Copy out the data, beginning at the line that has "Open the table of contents sidebar" and stopping after the line that has "coord(18,275)". Leave the pictures out of your answer.

RECORDS SUPPLIED
########

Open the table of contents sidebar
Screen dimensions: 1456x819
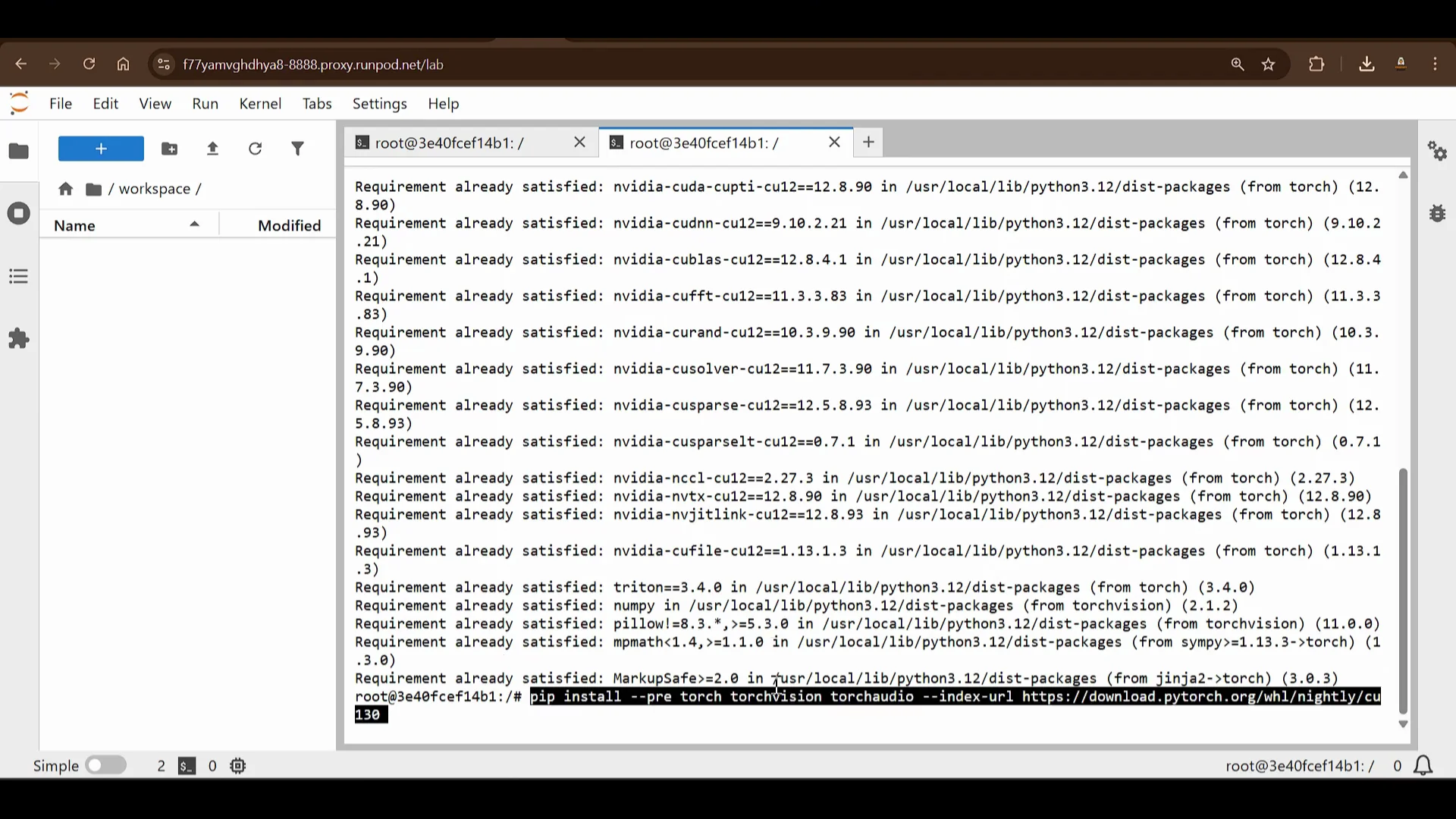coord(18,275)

########

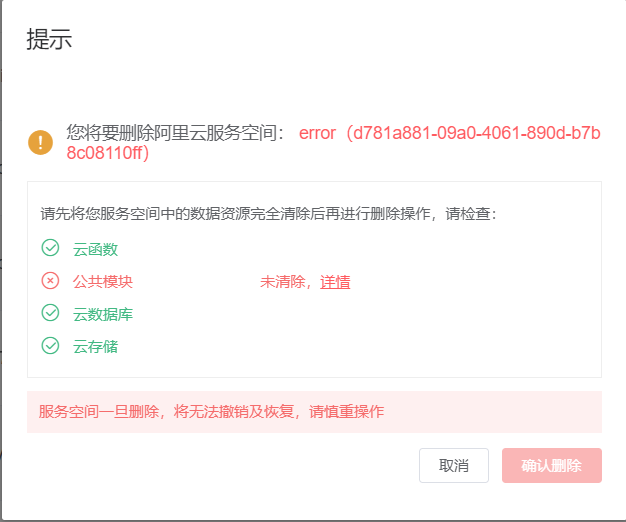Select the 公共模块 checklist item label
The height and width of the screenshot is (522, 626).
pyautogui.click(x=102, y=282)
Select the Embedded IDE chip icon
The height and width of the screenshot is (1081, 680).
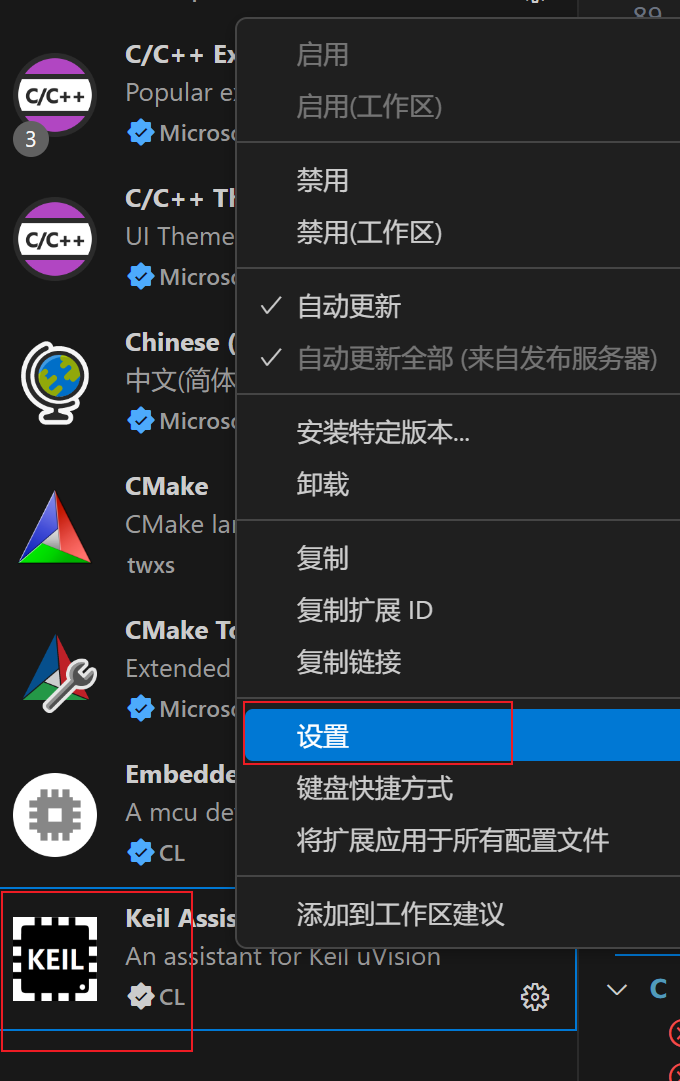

########

RESPONSE TO THIS EXERCISE
Open the table of contents sidebar
Screen dimensions: 1456x819
coord(18,275)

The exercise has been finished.